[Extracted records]
======
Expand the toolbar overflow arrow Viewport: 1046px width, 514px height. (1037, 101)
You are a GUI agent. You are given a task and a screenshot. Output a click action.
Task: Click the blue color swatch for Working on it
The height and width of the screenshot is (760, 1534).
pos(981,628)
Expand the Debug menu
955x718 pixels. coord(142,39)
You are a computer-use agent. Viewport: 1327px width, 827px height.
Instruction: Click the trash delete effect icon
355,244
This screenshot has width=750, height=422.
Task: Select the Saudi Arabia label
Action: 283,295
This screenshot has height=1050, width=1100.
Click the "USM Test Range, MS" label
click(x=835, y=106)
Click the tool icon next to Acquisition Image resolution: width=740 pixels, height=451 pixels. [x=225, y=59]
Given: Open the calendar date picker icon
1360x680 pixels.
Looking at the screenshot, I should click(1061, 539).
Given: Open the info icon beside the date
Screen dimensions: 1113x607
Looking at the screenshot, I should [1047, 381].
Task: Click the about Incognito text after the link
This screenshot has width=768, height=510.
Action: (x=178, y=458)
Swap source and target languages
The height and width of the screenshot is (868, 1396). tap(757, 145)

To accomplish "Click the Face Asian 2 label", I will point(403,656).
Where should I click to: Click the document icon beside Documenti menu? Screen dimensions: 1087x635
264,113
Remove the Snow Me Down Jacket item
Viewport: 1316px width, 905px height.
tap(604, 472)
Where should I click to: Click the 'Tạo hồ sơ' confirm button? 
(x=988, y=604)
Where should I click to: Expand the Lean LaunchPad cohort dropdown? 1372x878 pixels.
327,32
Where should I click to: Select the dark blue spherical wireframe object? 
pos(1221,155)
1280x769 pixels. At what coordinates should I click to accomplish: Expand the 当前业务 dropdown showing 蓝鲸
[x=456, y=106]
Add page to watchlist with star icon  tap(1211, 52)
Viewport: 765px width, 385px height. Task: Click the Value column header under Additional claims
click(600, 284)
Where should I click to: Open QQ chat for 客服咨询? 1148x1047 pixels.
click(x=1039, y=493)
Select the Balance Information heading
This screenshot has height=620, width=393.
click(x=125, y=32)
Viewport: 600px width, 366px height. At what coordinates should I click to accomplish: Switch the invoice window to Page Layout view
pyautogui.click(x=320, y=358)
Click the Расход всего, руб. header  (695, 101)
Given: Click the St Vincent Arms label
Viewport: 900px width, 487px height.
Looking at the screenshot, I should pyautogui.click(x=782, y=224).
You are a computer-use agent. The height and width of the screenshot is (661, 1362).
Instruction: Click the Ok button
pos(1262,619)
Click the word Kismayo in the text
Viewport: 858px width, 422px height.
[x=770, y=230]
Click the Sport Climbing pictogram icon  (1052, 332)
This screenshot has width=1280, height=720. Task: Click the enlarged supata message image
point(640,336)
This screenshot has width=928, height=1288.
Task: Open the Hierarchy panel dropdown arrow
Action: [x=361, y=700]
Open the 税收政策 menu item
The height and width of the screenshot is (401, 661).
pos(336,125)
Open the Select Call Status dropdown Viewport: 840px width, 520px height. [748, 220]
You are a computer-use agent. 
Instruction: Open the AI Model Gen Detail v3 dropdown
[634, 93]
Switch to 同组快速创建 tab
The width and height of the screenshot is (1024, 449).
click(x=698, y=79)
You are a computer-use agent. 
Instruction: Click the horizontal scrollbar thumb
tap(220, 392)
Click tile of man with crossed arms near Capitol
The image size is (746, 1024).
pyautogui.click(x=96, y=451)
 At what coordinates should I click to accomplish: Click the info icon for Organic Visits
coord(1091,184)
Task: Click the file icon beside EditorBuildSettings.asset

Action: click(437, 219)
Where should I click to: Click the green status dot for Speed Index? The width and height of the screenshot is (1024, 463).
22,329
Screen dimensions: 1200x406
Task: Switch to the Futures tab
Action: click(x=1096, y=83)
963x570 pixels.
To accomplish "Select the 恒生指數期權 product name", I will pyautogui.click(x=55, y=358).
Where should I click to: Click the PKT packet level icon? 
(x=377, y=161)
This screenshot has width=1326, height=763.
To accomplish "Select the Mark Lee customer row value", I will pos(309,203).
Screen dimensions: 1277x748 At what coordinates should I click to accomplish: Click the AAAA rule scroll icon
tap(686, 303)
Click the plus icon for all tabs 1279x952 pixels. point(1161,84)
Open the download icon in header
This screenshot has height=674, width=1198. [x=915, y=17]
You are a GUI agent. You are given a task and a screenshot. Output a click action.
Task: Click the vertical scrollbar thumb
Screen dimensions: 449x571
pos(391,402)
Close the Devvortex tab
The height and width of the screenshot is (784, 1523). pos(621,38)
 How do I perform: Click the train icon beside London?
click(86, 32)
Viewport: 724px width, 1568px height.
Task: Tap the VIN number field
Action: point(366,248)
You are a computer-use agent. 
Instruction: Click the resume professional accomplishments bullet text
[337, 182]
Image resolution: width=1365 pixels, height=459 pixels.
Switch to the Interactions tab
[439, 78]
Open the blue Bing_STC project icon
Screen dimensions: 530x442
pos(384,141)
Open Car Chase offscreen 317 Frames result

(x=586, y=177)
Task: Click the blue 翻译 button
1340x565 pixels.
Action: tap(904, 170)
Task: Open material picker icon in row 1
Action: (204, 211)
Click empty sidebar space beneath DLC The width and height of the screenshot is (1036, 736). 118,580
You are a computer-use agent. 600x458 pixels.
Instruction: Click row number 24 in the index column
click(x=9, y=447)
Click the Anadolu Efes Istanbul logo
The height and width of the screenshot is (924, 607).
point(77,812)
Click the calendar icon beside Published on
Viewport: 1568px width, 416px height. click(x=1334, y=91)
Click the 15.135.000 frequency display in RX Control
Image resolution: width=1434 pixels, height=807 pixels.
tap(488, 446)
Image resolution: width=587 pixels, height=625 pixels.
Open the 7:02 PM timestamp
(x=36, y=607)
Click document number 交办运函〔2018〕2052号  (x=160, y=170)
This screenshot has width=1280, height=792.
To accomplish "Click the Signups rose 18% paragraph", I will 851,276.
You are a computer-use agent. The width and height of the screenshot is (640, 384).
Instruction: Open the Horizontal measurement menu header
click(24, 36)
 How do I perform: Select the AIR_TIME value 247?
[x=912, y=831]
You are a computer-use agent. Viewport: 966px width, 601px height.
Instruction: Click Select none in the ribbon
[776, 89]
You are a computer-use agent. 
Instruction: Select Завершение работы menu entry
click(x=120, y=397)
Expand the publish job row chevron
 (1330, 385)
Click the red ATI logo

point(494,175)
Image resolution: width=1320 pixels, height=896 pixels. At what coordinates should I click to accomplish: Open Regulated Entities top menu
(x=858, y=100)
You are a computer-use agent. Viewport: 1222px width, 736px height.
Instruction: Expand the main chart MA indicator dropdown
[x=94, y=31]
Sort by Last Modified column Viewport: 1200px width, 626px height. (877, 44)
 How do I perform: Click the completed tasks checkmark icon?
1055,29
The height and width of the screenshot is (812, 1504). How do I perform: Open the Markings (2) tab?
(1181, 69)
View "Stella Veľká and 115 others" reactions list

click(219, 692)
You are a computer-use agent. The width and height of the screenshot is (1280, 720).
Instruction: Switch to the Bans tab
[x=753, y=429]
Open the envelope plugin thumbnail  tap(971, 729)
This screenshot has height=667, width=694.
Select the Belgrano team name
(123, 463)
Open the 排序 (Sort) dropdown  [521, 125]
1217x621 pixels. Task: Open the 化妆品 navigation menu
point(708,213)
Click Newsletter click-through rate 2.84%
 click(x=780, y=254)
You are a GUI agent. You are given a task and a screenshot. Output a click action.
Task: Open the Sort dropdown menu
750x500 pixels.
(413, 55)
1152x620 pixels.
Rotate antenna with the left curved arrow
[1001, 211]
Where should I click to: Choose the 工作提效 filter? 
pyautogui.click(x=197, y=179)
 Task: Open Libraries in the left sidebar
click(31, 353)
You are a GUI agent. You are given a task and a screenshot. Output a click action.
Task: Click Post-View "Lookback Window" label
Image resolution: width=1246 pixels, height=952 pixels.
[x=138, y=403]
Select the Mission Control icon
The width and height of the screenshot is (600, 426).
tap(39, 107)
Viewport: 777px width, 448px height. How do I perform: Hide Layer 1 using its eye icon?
======
* **ACTION ITEM**
Work out how many lines in the records above hold the string "will", then give only that count.

* **RESPONSE**
4